4). 1957: North Carolina, Kansas, Michigan State, San Francisco
North Carolina won two triple overtime games to become tournament champions. They started off with a 74-70 win over Michigan State and finished up with a 54-53 overtime win over the Kansas Jayhawks. The Jayhawks had blown out San Francisco 80-56 in their semi-final game.

Video: 1957:  The Year of McGuire's Miracle - UNC Tar Heels

1957: The Year of McGuire’s Miracle – UNC Tar Heels

3). 2010: Duke, Butler, Michigan State, West Virginia
The Butler Bulldogs continued one of the most improbable runs in tournament history by winning a tight classic against Michigan State, moving the small school from Indianapolis on into the title game. Duke made light work of Bob Huggins’s West Virginia Mountaineers in their semi-final game, setting up the ultimate David vs.
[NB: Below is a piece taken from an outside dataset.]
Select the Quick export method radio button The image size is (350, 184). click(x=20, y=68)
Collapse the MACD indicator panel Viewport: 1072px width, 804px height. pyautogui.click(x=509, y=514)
Goliath matchup in title game history.

This championship game was played in Indianapolis and conjured up images of the movie Hoosiers as the Bulldogs battled tooth and nail with the Blue Devils, before finally succumbing at the buzzer when Gordon Hayward’s half-court shot hit off the rim.

Video: The Final Minute of the National Title Game

The Final Minute of the National Title Game

2). 1987: Indiana, Syracuse, UNLV, Providence
This Final Four began with Syracuse blowing out Cinderella Providence with relative ease. The second game of the day was in no way a blowout as the high-powered Hoosiers, and Runnin Rebels meet in a battle that went down to the final seconds. Steve Alford and Freddie Banks staged a shootout with Alford scoring 33 points and Banks scoring 38. The Hoosiers depth would be the difference in a 97-93 victory.

The championship game was a nip-and-tuck battle decided when freshman Derrick Coleman missed a free throw to give the Hoosiers one last opportunity. Keith Smart took advantage of that last shot as he nailed a baseline jumper with just one second remaining to give Bob Knight his third NCAA Title.

1). 1983 N.C. State, Houston, Louisville, Georgia
This was a Final Four that included two Cinderella teams playing each other in the first semi-final, as N.C. State handled Georgia, 67-60. The other semi-final was a battle of titans, as Houston’s Phi Slamma Jamma battled Louisville’s high-flying Cardinals. The Cougars came out on top in a battle of acrobatics that included almost two many dunks to count.

The championship game was considered by most to be a foregone conclusion, but somebody forgot to tell the Wolf Pack. Houston struggled to hit free throws over the last four minutes of the game, and this would cost them dearly. The game ended as Lorenzo Charles dunked the ball right as the buzzer sounded to give the Wolf Pack an improbable championship title.